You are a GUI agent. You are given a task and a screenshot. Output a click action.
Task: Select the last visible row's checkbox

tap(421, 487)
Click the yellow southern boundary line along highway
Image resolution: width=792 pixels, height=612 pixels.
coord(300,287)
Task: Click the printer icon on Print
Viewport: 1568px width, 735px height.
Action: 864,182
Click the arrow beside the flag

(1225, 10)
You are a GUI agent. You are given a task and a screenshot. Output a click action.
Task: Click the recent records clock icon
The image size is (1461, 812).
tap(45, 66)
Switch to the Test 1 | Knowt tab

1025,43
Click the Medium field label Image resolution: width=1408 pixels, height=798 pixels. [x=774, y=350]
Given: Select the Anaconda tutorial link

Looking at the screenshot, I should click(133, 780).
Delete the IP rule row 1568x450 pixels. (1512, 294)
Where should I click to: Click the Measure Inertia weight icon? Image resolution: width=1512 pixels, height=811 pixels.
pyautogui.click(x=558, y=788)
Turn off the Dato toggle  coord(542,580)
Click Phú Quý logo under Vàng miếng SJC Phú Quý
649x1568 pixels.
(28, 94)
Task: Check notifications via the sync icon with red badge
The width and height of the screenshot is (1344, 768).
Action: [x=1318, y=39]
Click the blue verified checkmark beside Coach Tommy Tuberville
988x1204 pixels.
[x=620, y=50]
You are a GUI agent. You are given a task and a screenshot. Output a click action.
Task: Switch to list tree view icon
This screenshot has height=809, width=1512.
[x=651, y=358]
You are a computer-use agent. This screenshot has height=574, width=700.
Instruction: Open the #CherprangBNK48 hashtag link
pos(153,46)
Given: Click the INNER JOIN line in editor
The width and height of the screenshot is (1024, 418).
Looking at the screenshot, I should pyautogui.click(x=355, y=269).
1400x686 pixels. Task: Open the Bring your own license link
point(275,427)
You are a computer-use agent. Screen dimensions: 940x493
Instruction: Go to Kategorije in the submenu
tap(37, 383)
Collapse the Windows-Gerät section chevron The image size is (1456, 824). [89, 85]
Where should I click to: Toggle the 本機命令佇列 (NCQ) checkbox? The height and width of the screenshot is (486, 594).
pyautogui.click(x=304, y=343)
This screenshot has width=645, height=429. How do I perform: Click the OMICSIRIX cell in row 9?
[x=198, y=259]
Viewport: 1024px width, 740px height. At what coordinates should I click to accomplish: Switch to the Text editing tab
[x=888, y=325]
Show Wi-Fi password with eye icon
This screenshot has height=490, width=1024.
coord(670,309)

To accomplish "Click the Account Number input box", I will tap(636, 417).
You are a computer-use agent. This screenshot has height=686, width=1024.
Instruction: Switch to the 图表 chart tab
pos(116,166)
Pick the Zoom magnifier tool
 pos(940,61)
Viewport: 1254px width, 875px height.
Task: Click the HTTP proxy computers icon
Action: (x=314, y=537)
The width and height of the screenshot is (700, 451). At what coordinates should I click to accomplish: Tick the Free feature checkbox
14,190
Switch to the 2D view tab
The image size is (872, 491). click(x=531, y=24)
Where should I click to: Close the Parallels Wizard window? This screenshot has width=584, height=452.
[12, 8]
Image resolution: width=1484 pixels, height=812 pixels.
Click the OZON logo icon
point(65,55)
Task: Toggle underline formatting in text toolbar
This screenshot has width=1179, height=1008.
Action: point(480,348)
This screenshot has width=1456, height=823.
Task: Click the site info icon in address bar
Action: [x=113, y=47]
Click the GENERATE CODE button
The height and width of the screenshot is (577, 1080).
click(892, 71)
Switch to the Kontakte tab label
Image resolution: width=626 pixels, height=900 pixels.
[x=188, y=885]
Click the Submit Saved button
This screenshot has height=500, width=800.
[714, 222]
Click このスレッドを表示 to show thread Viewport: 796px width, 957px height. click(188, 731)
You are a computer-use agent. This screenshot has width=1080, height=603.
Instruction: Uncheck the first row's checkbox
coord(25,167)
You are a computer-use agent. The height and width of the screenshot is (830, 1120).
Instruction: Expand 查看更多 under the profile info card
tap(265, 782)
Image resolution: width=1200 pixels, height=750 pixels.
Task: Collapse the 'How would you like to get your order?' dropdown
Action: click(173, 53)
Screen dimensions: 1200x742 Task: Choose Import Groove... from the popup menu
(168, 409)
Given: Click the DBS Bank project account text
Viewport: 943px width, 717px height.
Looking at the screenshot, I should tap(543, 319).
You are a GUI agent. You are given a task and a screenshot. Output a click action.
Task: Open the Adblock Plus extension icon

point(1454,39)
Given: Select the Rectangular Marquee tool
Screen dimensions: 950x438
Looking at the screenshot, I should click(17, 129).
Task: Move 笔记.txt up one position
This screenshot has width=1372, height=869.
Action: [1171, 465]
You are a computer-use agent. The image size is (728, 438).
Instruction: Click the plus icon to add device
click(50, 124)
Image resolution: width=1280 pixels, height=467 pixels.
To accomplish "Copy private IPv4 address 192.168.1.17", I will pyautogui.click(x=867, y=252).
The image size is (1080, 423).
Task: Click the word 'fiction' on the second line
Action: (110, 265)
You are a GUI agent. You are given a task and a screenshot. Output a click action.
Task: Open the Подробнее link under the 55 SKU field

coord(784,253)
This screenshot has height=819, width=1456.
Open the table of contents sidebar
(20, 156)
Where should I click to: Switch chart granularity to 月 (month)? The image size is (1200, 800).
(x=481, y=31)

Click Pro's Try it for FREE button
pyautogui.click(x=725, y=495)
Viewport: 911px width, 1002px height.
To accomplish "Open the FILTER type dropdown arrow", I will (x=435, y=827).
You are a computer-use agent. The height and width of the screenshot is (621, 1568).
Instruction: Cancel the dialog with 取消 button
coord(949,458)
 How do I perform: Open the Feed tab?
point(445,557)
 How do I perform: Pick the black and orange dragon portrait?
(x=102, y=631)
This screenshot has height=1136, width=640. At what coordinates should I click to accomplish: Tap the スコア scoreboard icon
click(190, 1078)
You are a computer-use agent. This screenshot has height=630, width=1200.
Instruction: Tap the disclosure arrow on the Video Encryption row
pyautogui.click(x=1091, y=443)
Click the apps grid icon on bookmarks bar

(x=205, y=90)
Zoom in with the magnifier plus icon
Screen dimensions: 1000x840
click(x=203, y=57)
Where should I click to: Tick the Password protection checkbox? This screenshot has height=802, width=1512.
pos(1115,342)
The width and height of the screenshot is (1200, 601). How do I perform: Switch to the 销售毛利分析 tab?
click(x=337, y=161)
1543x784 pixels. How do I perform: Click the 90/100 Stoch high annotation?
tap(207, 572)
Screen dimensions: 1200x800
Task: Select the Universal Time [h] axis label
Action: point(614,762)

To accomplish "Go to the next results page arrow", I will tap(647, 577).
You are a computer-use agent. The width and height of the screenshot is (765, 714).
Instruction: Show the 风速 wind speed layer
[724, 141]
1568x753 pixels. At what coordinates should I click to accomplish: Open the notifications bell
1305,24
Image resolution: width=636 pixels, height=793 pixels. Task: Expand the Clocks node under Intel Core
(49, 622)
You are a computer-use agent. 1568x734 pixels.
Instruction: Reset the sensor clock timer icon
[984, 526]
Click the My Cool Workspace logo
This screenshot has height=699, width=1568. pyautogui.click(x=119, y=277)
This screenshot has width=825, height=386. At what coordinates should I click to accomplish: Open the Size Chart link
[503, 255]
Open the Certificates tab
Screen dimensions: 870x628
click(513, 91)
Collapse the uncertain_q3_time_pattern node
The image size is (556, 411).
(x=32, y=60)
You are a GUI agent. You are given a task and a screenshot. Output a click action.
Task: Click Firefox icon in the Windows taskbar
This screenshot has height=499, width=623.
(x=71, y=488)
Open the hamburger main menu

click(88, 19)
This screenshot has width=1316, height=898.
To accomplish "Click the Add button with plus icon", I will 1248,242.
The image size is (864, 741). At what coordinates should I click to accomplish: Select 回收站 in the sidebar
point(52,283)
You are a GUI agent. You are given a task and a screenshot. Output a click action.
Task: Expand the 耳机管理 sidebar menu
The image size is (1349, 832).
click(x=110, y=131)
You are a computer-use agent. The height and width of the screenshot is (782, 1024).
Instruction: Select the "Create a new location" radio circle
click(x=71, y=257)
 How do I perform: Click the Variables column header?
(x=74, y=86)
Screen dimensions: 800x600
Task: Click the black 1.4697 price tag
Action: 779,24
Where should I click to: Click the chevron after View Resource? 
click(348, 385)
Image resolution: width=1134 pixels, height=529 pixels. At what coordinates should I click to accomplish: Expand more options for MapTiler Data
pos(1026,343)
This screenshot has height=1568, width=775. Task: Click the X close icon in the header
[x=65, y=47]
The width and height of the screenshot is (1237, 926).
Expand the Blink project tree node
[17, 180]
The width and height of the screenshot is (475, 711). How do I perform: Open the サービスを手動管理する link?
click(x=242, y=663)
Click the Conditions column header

---------------

ZADANIE DO WYKONANIA: Proszę ująć w formie listy numerowanej wiersze wpisów, począwszy od wiersza zawierającego „Task: Check notifications”, aż do wiersza zawierającego „[x=620, y=50]” włącznie, z pominięciem pustych wierszy.

PEŁNA ODPOWIEDŹ:
1. Task: Check notifications via the sync icon with red badge
2. The width and height of the screenshot is (1344, 768).
3. Action: [x=1318, y=39]
4. Click the blue verified checkmark beside Coach Tommy Tuberville
5. 988x1204 pixels.
6. [x=620, y=50]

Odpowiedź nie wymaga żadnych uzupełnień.